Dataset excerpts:
────────

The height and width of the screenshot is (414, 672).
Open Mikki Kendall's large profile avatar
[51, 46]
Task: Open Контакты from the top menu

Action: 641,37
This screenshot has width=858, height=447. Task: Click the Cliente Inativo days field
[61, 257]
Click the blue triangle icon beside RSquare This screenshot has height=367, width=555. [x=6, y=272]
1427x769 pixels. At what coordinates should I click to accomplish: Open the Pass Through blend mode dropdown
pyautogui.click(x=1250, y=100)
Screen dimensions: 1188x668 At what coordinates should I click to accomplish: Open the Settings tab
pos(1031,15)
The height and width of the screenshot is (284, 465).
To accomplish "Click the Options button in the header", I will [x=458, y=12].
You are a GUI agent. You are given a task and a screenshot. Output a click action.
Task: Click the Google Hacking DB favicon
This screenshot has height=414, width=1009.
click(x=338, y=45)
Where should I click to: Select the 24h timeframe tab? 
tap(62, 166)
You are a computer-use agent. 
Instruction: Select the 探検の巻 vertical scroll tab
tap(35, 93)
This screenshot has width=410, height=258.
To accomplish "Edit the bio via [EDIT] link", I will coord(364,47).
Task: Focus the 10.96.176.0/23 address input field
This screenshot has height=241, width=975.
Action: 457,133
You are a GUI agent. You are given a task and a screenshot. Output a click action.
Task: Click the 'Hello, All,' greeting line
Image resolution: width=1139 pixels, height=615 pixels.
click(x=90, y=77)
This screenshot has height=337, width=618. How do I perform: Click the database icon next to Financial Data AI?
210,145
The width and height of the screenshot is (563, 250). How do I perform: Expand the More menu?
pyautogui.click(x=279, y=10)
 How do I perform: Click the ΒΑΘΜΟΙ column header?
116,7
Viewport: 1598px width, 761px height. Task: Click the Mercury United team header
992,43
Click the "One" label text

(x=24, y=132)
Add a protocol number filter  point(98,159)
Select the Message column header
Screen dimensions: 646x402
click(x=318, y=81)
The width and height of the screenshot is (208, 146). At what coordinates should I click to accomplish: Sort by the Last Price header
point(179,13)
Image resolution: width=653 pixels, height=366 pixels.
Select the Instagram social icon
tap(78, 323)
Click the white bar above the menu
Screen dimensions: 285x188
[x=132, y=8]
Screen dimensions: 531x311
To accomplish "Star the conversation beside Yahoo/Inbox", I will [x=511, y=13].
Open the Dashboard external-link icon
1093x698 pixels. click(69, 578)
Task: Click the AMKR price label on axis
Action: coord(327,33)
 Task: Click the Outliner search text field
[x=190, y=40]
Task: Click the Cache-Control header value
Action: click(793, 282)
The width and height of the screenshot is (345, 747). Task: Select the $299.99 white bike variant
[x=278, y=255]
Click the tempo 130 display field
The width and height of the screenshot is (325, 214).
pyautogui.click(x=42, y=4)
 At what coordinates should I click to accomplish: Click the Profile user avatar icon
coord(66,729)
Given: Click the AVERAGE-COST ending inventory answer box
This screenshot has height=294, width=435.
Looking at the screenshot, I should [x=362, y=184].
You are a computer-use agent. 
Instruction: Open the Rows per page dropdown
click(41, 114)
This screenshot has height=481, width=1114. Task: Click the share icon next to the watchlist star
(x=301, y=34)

────────

| Directions for this task |
Pull each line containing the word "beside" out of the data above.

| Result of the exercise |
Click the blue triangle icon beside RSquare This screenshot has height=367, width=555. [x=6, y=272]
To accomplish "Star the conversation beside Yahoo/Inbox", I will [x=511, y=13].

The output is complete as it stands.